Starting with your cylinders around arbitrary minor axes, your work here is generally moving in the right direction, although the point that stands out to me most is your linework. Generally speaking, it appears that you may not be investing as much time into the planning and preparation phases of the ghosting method as you should be (or perhaps not employing the technique at all). Remember that throughout the entirety of this course, every single mark you freehand - not just lines, but ellipses too - should be using the three stage process, focusing all of your time into the planning and preparation phases to improve your control/accuracy and ultimately executing your marks with confidence to ensure a smooth stroke. You're definitely executing your marks confidently, but I think a bit more time invested into planning your marks out, laying out those start/end points for your straight lines, etc. will help you achieve more consistent marks and help you nail your straight lines without the little gaps/deviations that we tend to see in your work here.

There are two other points I wanted to call out in regards to this section of the challenge. The first of these is to make sure that you're checking your minor axis lines more carefully. You're reasonably close in many, but there are definitely some (like 137 here) where the actual minor axis is quite a ways off. This is not an uncommon issue - it's just that if we're not focusing, we're going to be more inclined to think that our minor axis is closer to correct. So make sure you're paying full attention, and that you take breaks when you feel that attention waning.

The other point is that while you are definitely varying your rates of foreshortening in your cylinders here, I am frequently seeing instances where the side edges of your cylinders appear to run roughly parallel to one another in space, basically being governed by a vanishing point at infinity.
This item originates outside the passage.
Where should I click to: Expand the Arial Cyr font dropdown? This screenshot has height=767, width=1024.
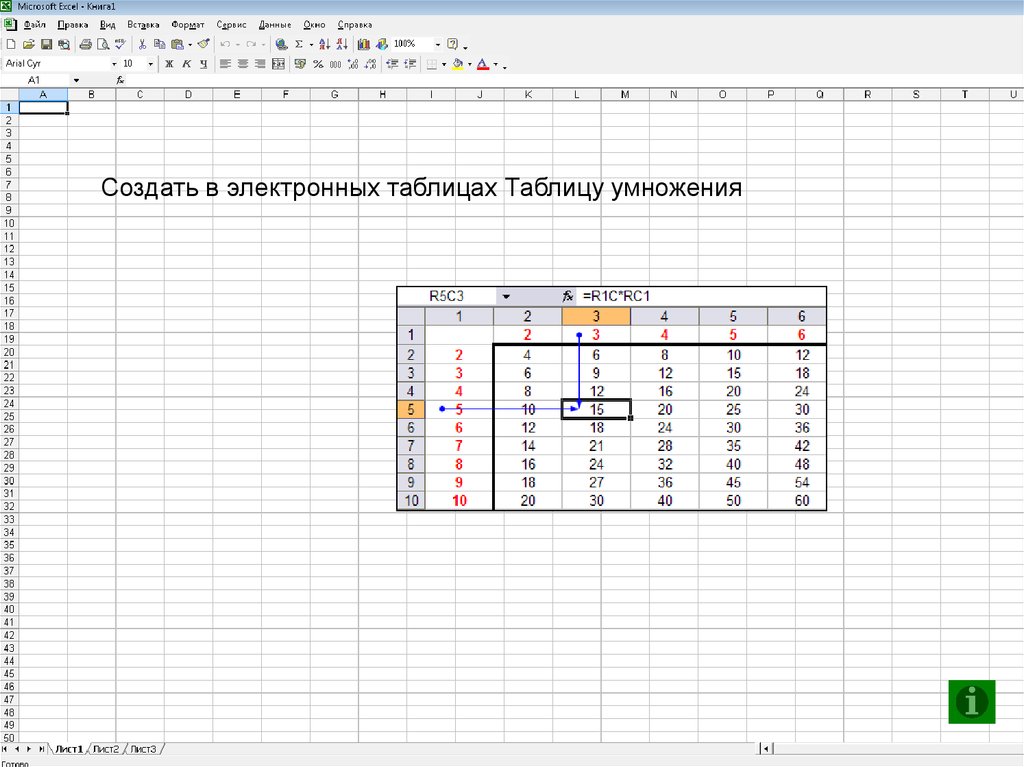(x=113, y=64)
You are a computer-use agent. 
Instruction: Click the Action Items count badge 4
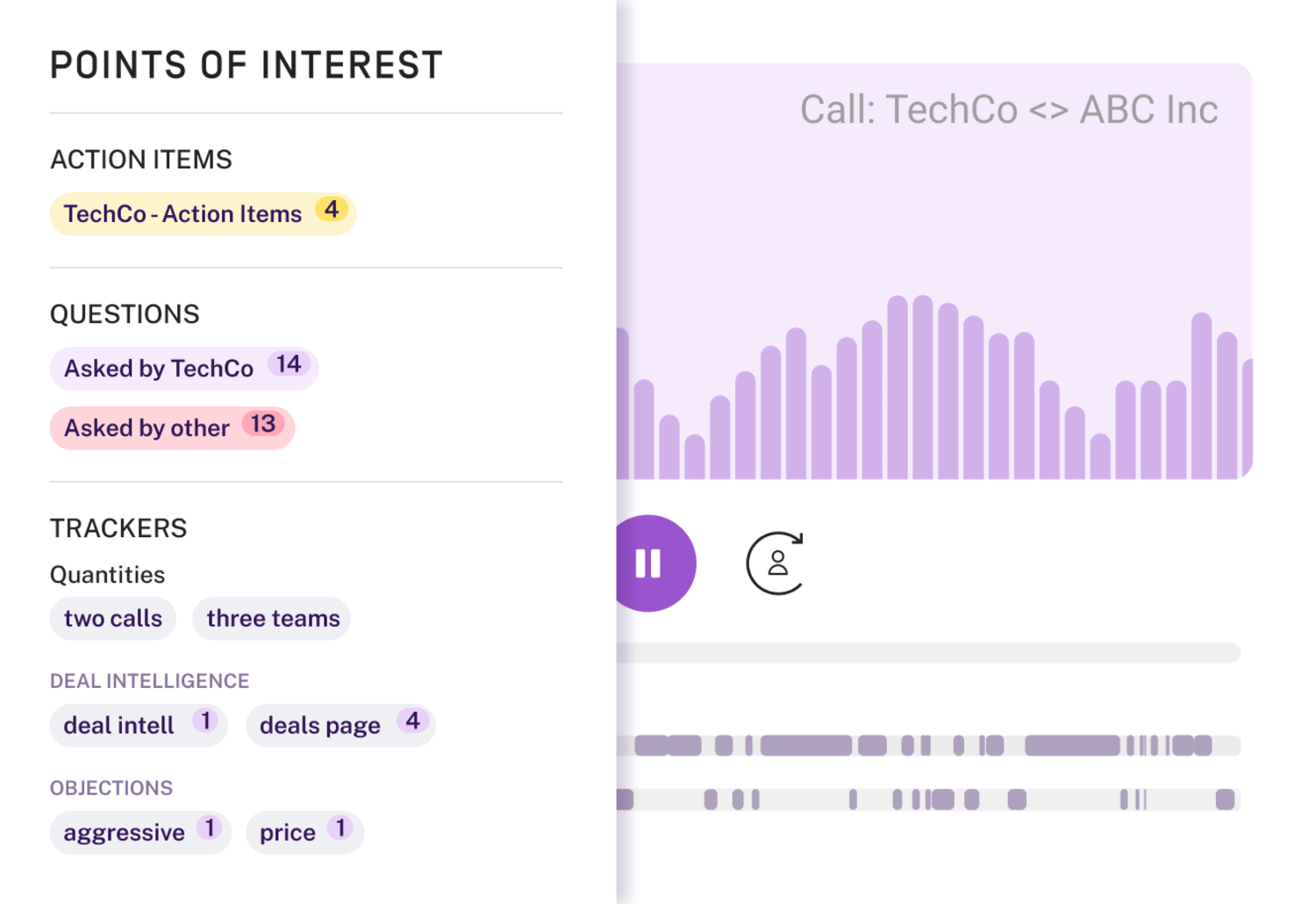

Remember that a vanishing point only goes to infinity when the set of lines it governs run perpendicularly to the angle at which the viewer is looking out into the world - in other words, when those lines are running straight across their field of view, not slanting towards or away from them through the depth of the scene. Given that we're rotating our forms entirely randomly in this challenge, as we did in the box challenge, make sure you're always including some convergence to those side edges, even if it's fairly slight.

So, long story short - you're moving in the right direction here, but it does appear like you could stand to put more time into each individual cylinder, and each individual mark. Take more time, and remember that your responsibility in this course (as outlined here) is to give yourself as much time as you need to do the work to the best of your current ability.

Continuing onto your cylinders in boxes, the same points still apply, but all in all you're doing well. This exercise is really all about helping develop students' understanding of how to construct boxes which feature two opposite faces which are proportionally square, regardless of how the form is oriented in space. We do this not by memorizing every possible configuration, but rather by continuing to develop your subconscious understanding of space through repetition, and through analysis (by way of the line extensions).

Where the box challenge's line extensions helped to develop a stronger sense of how to achieve more consistent convergences in our lines, here we add three more lines for each ellipse: the minor axis, and the two contact point lines. In checking how far off these are from converging towards the box's own vanishing points, we can see how far off we were from having the ellipse represent a circle in 3D space, and in turn how far off we were from having the plane that encloses it from representing a square.

In checking your line extensions as thoroughly as you have here, you've been giving yourself ample information to work with, in order to find where your approach could be improved upon from page to page. As it stands, your sense for the proportion has definitely improved, although again - take more time, work through each step focusing only on what you're doing in the moment, and you'll get more out of these exercises as a whole.

I'll go ahead and mark this challenge as complete.